Gilles Azzoni : « Le vin naturel appartient à tout le monde »

Pour lancer cette nouvelle Wineletter BIS, je voulais aller voir un sage. Quelqu’un avec du recul, de la légitimité aussi. Et pour évoquer la folle histoire des vins nature, quelqu’un qui était là quand tout a démarré. Alors je suis partie en Ardèche rencontrer Gilles Azzoni, vigneron du Raisin et L’Ange et membre fondateur du syndicat des VMN. On a causé du passé, du présent et du futur. Et c’est déjà pas mal, non ?

Comment est-on passé d’un vin ‘qui n’existe pas’ à un Syndicat approuvé par les douanes ?

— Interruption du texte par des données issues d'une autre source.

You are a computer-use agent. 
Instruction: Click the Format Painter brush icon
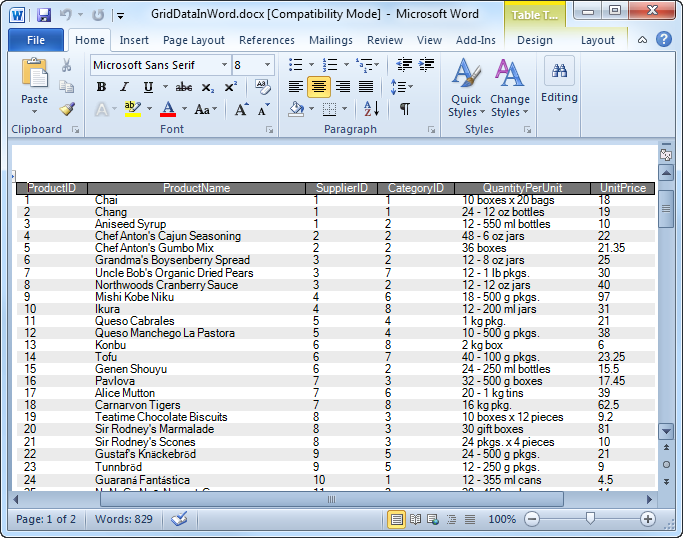pos(66,110)
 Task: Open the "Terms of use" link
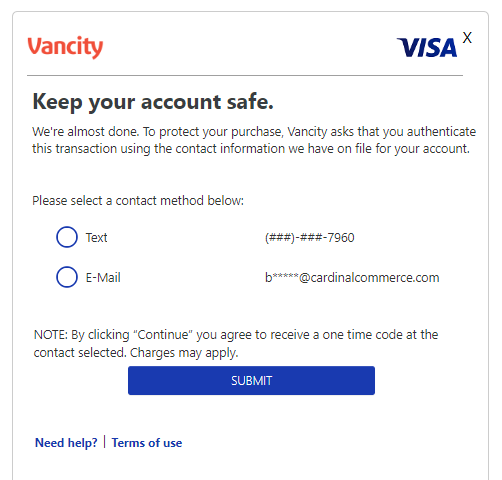147,443
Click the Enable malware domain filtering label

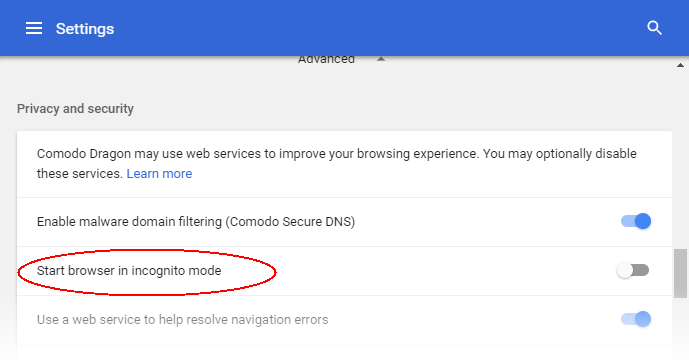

Gilles Azzoni. « En 2005, lors de l’assemblée générale de l’AVN j’étais là. Il y avait Marcel Lapierre comme président, et Thierry Puzelat, et Alain Castex… Déjà à cette époque on avait mis en place une charte, qui est toujours restée le support de toutes nos réflexions. Elle était très succincte : des vignes en bio ou en tout cas sans pesticides de synthèse, mais pas forcément certifiées. Ensuite on parlait de levures indigènes, de vendanges à la main, de zéro intrant. Et ensuite pas ou peu de sulfites, mais on ne disait pas combien. Ensuite Chaussard (Christian Chaussard, dit Chau-Chau, vigneron dans la Sarthe, décédé en 2012) est devenu président, et c’est lui qui a défini ce « peu de sulfites », en fixant à 30mg/l dans les blancs, et 20mg/l dans les blancs. J’ai quitté l’AVN à cette époque. Ou je crois que c’est l’AVN qui m’a quitté. »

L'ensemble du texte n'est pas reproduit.